Begin Rows
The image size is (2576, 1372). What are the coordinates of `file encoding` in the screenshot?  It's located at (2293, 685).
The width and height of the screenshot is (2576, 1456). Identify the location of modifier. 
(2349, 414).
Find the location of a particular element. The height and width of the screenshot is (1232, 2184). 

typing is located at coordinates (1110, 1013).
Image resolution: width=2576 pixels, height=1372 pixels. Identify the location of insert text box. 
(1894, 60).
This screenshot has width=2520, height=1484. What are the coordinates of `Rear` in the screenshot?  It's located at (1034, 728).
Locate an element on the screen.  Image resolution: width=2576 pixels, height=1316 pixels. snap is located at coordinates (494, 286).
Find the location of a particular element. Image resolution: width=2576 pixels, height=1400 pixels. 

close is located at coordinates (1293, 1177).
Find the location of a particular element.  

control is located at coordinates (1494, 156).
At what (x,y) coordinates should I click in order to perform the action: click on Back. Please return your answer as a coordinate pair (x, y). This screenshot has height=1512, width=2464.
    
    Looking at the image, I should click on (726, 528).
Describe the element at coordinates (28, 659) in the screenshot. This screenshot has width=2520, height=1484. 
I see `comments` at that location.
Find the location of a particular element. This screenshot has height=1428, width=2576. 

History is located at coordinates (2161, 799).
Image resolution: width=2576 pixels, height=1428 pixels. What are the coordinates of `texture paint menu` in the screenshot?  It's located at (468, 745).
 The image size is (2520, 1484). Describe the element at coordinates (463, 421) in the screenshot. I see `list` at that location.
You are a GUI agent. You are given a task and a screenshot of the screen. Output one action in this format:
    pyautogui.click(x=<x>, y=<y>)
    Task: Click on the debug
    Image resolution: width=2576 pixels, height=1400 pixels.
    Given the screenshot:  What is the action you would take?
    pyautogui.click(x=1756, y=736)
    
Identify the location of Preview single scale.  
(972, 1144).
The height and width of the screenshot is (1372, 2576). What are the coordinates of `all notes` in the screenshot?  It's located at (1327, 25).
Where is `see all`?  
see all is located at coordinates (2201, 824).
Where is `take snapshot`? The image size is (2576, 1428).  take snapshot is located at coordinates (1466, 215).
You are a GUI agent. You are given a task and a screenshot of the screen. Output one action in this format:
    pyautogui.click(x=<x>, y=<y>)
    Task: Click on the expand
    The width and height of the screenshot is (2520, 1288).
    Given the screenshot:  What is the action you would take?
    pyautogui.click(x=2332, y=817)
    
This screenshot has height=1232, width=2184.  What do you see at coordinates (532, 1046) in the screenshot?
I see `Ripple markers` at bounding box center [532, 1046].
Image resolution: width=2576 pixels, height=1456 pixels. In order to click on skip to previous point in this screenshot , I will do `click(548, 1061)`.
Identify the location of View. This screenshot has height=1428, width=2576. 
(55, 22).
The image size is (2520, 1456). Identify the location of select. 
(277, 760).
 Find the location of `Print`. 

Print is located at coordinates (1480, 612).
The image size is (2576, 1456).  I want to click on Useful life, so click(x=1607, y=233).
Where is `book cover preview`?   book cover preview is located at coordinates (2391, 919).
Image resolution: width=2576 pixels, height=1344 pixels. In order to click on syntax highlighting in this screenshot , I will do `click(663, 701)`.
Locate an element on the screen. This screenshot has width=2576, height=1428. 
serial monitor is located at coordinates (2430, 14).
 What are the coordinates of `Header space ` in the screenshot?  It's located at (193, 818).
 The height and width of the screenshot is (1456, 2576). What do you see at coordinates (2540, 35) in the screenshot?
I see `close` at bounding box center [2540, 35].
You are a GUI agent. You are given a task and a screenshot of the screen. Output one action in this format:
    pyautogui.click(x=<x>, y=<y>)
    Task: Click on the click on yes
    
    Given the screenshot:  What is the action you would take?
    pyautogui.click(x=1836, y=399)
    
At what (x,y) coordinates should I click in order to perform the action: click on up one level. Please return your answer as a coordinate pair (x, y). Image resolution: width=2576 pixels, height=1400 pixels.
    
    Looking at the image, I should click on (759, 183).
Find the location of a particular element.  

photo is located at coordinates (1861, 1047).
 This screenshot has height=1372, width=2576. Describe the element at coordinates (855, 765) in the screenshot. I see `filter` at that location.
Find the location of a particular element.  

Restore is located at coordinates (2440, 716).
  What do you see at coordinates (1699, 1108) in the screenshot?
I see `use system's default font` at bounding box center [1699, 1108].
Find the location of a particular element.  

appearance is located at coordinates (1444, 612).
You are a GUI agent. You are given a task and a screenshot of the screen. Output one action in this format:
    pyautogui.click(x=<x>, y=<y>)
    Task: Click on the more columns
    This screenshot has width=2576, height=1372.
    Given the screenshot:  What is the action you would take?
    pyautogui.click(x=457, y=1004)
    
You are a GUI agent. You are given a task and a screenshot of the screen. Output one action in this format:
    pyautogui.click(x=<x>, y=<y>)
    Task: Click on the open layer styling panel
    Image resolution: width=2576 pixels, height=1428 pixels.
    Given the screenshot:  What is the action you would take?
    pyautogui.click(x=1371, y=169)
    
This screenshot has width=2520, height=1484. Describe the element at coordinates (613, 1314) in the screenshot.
End Rows
◆ Task ◆
Edit the records above so that each "GUI agent" becomes "screen assistant", with everything else left as it is.

◆ The response ◆
The image size is (2576, 1372). What are the coordinates of `file encoding` in the screenshot?  It's located at (2293, 685).
The width and height of the screenshot is (2576, 1456). Identify the location of modifier. 
(2349, 414).
Find the location of a particular element. The height and width of the screenshot is (1232, 2184). 

typing is located at coordinates (1110, 1013).
Image resolution: width=2576 pixels, height=1372 pixels. Identify the location of insert text box. 
(1894, 60).
This screenshot has width=2520, height=1484. What are the coordinates of `Rear` in the screenshot?  It's located at (1034, 728).
Locate an element on the screen.  Image resolution: width=2576 pixels, height=1316 pixels. snap is located at coordinates (494, 286).
Find the location of a particular element. Image resolution: width=2576 pixels, height=1400 pixels. 

close is located at coordinates (1293, 1177).
Find the location of a particular element.  

control is located at coordinates (1494, 156).
At what (x,y) coordinates should I click in order to perform the action: click on Back. Please return your answer as a coordinate pair (x, y). This screenshot has height=1512, width=2464.
    
    Looking at the image, I should click on (726, 528).
Describe the element at coordinates (28, 659) in the screenshot. This screenshot has width=2520, height=1484. 
I see `comments` at that location.
Find the location of a particular element. This screenshot has height=1428, width=2576. 

History is located at coordinates (2161, 799).
Image resolution: width=2576 pixels, height=1428 pixels. What are the coordinates of `texture paint menu` in the screenshot?  It's located at (468, 745).
 The image size is (2520, 1484). Describe the element at coordinates (463, 421) in the screenshot. I see `list` at that location.
You are a screen assistant. You are given a task and a screenshot of the screen. Output one action in this format:
    pyautogui.click(x=<x>, y=<y>)
    Task: Click on the debug
    Image resolution: width=2576 pixels, height=1400 pixels.
    Given the screenshot:  What is the action you would take?
    pyautogui.click(x=1756, y=736)
    
Identify the location of Preview single scale.  
(972, 1144).
The height and width of the screenshot is (1372, 2576). What are the coordinates of `all notes` in the screenshot?  It's located at (1327, 25).
Where is `see all`?  
see all is located at coordinates (2201, 824).
Where is `take snapshot`? The image size is (2576, 1428).  take snapshot is located at coordinates (1466, 215).
You are a screen assistant. You are given a task and a screenshot of the screen. Output one action in this format:
    pyautogui.click(x=<x>, y=<y>)
    Task: Click on the expand
    The width and height of the screenshot is (2520, 1288).
    Given the screenshot:  What is the action you would take?
    pyautogui.click(x=2332, y=817)
    
This screenshot has height=1232, width=2184.  What do you see at coordinates (532, 1046) in the screenshot?
I see `Ripple markers` at bounding box center [532, 1046].
Image resolution: width=2576 pixels, height=1456 pixels. In order to click on skip to previous point in this screenshot , I will do `click(548, 1061)`.
Identify the location of View. This screenshot has height=1428, width=2576. 
(55, 22).
The image size is (2520, 1456). Identify the location of select. 
(277, 760).
 Find the location of `Print`. 

Print is located at coordinates (1480, 612).
The image size is (2576, 1456).  I want to click on Useful life, so click(x=1607, y=233).
Where is `book cover preview`?   book cover preview is located at coordinates (2391, 919).
Image resolution: width=2576 pixels, height=1344 pixels. In order to click on syntax highlighting in this screenshot , I will do `click(663, 701)`.
Locate an element on the screen. This screenshot has width=2576, height=1428. 
serial monitor is located at coordinates (2430, 14).
 What are the coordinates of `Header space ` in the screenshot?  It's located at (193, 818).
 The height and width of the screenshot is (1456, 2576). What do you see at coordinates (2540, 35) in the screenshot?
I see `close` at bounding box center [2540, 35].
You are a screen assistant. You are given a task and a screenshot of the screen. Output one action in this format:
    pyautogui.click(x=<x>, y=<y>)
    Task: Click on the click on yes
    
    Given the screenshot:  What is the action you would take?
    pyautogui.click(x=1836, y=399)
    
At what (x,y) coordinates should I click in order to perform the action: click on up one level. Please return your answer as a coordinate pair (x, y). Image resolution: width=2576 pixels, height=1400 pixels.
    
    Looking at the image, I should click on (759, 183).
Find the location of a particular element.  

photo is located at coordinates (1861, 1047).
 This screenshot has height=1372, width=2576. Describe the element at coordinates (855, 765) in the screenshot. I see `filter` at that location.
Find the location of a particular element.  

Restore is located at coordinates (2440, 716).
  What do you see at coordinates (1699, 1108) in the screenshot?
I see `use system's default font` at bounding box center [1699, 1108].
Find the location of a particular element.  

appearance is located at coordinates (1444, 612).
You are a screen assistant. You are given a task and a screenshot of the screen. Output one action in this format:
    pyautogui.click(x=<x>, y=<y>)
    Task: Click on the more columns
    This screenshot has width=2576, height=1372.
    Given the screenshot:  What is the action you would take?
    pyautogui.click(x=457, y=1004)
    
You are a screen assistant. You are given a task and a screenshot of the screen. Output one action in this format:
    pyautogui.click(x=<x>, y=<y>)
    Task: Click on the open layer styling panel
    Image resolution: width=2576 pixels, height=1428 pixels.
    Given the screenshot:  What is the action you would take?
    pyautogui.click(x=1371, y=169)
    
This screenshot has width=2520, height=1484. Describe the element at coordinates (613, 1314) in the screenshot.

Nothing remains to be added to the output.